*How to complete this task*
Only the pictures are to be left out; write out the rest of the data exactly.

Stored items

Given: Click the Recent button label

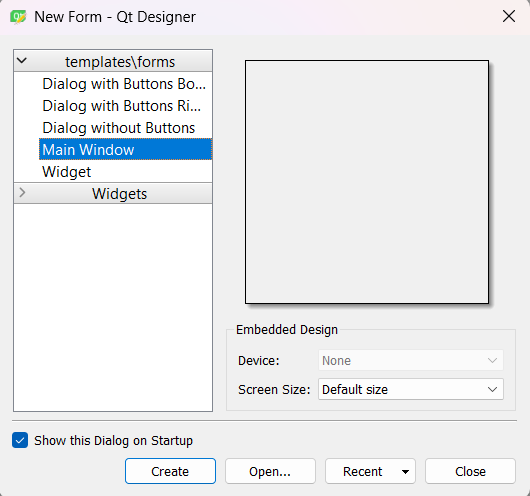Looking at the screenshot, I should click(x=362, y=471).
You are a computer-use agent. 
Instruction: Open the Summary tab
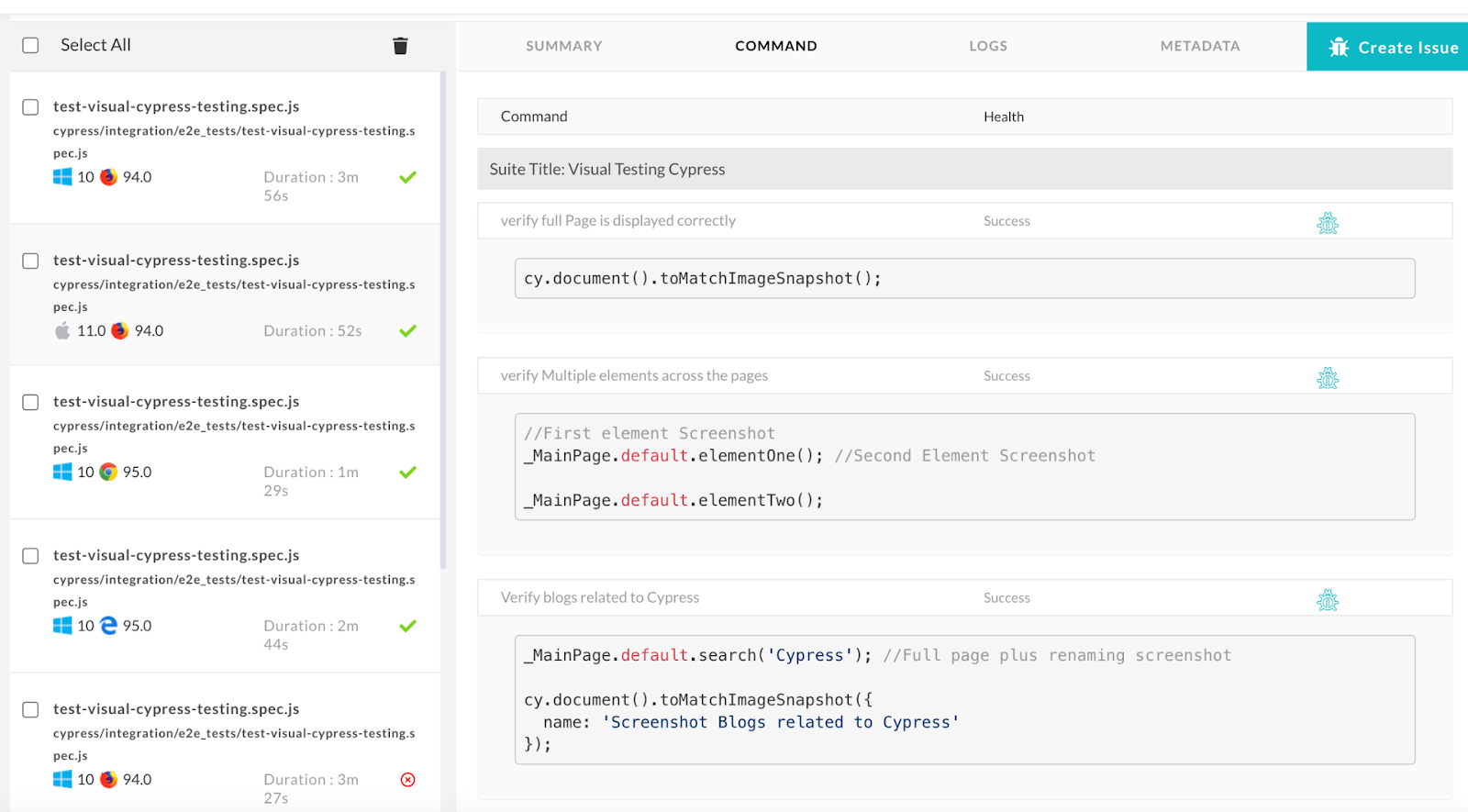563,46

*Reply*
Given: Click the Recent button label

Looking at the screenshot, I should click(x=362, y=471).
You are a computer-use agent. 
Instruction: Open the Summary tab
563,46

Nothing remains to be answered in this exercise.